Newlove came to prominence after her husband, Garry Newlove, was murdered by three youths in 2007. After his death she set up a number of foundations that aimed to tackle the UK drinking culture as well as providing support to young people. Newlove was given a peerage in the 2010 Dissolution Honours list and sat in the House of Lords as a Conservative.

== Early life ==
Newlove was born in Salford, Lancashire, on 28 December 1961. She took a secretarial course at St Helens College and became a typist at Manchester magistrates' court. After marrying in 1986 and taking time out to start a family, she returned to work as a legal secretary.

==Campaigns==
Newlove's 47-year-old husband Garry Newlove was murdered in August 2007 in Warrington, Cheshire, after confronting a gang of drunken youths who were vandalising her car – the culmination of a long-running campaign of youth gang crime in the Padgate area of the town. Five months later, three local teenagers were found guilty of murdering Garry Newlove, who died in hospital 36 hours after being assaulted outside his house. They were sentenced to life imprisonment with recommended minimum terms of between 12 and 17 years. Two other suspects, also teenagers, were tried for the murder and found not guilty.

Witnesses estimated that around ten people were involved in the attack on Garry Newlove, and most or all of them had been involved in earlier incidents of vandalism. One of the three teenagers found guilty of the murder had been released on bail hours earlier after appearing in court charged with assaulting another man in the local area.

After her husband's death, Helen Newlove campaigned against the UK's binge drinking culture and callied for better training for landlords and bar staff, as well as shop workers involved in the sale of alcohol. She more prominently campaigned to clamp down on the sort of criminal activities which contributed to the death of her husband, campaigned for stiffer sentences for serious offences, and campaigned for improved support for victims of crime – highlighting the lack of support that she and her family received after the murder, and highlighting the lack of support given to many other victims of crime (ranging from the families of murder victims to families who have been bereaved by road accidents).

On 8 November 2008, Helen Newlove set up Newlove Warrington, which aims to make the town a safer and better place for people to live and to improve facilities and opportunities for the children through education and life skills for the better of communities. The three goals for the campaign were to inspire people to lead a more purposeful life; motivating people to enrich their lives; providing opportunities for positive interaction with communities.

Newlove extended her campaign nationally by joining forces with the local and national media.

== Peerage ==
In May 2010, Newlove was given a peerage in the 2010 Dissolution Honours list. After the announcement was made Newlove commented that "I am just an ordinary woman, propelled into high profile by a set of horrifying circumstances which I wish with all my heart had never occurred." Newlove took up her seat in the House of Lords as a Conservative on 15 July 2010 when she was introduced as Baroness Newlove, of Warrington in the County of Cheshire.
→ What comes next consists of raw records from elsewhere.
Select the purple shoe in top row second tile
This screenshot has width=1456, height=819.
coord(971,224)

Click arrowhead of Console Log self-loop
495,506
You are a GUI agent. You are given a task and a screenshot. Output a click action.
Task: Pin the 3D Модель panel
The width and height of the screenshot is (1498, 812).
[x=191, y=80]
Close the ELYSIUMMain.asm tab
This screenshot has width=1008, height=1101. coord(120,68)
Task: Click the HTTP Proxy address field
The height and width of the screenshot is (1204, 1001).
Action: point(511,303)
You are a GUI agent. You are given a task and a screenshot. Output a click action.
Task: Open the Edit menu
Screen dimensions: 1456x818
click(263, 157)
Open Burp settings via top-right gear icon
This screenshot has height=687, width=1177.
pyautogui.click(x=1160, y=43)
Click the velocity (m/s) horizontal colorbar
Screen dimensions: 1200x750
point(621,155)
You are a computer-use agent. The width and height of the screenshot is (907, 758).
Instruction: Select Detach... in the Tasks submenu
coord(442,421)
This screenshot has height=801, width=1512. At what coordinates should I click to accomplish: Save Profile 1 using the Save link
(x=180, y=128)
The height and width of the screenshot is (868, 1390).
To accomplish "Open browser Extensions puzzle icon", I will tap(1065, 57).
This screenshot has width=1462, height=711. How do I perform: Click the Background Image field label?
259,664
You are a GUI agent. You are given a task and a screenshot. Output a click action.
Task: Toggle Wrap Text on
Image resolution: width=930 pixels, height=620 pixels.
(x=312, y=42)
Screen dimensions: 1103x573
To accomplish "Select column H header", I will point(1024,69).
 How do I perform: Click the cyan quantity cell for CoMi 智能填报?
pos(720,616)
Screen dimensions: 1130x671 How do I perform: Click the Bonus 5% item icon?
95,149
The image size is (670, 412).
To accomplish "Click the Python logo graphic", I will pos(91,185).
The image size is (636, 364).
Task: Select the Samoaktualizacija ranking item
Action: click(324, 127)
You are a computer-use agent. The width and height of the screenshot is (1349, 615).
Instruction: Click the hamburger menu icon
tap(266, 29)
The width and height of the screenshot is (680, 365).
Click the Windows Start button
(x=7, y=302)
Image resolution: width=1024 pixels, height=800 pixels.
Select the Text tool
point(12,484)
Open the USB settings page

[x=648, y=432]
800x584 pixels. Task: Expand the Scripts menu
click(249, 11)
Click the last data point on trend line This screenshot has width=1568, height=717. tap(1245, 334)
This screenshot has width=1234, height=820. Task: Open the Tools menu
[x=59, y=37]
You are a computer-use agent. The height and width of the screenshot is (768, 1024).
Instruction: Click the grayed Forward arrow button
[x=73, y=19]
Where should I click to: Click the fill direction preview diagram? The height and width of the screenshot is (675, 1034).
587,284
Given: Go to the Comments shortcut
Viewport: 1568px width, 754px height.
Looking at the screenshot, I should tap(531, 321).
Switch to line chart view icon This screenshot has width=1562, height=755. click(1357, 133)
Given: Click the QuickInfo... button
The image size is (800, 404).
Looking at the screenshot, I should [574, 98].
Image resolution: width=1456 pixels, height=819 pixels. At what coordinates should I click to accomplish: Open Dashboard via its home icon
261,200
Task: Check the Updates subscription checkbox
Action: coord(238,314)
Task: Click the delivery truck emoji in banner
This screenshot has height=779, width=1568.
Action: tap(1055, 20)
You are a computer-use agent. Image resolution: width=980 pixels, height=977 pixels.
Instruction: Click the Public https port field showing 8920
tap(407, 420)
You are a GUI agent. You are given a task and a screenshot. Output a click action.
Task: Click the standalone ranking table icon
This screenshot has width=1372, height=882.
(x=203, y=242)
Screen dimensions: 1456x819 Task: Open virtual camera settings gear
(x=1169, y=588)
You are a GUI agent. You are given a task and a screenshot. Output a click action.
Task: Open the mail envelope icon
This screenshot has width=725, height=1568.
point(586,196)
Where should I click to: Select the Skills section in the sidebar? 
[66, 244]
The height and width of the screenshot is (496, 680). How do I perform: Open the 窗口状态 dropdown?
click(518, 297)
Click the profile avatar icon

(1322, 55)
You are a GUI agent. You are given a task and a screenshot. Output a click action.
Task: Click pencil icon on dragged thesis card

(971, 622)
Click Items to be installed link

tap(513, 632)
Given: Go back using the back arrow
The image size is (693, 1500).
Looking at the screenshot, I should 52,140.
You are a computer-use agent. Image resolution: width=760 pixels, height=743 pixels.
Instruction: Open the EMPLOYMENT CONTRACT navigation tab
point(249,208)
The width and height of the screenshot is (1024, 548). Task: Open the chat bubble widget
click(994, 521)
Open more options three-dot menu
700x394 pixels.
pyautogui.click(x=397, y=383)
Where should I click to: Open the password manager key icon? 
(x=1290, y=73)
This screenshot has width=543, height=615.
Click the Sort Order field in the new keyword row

On 5 March 2021, Newlove took up the office of Deputy Speaker of the House of Lords.

==Victims' Commissioner==
On 21 December 2012, it was announced that Newlove had been appointed the second Victims' Commissioner, a role requiring her to liaise with ministers to offer advice on aspects of the criminal justice system in England and Wales that affect victims and witnesses. The role had previously been held by Louise Casey, but had been vacant since she stepped down in October 2011. Newlove took up the post on 4 March 2013, was reappointed for a second term in March 2016, and stepped down on 31 May 2019. She was succeeded by Dame Vera Baird. It was announced that Newlove had been reappointed Victims' Commissioner from 16 October 2023; her tenure would have ended on 31 December 2025.

==Death==
Newlove died following a short illness on 11 November 2025, at the age of 63.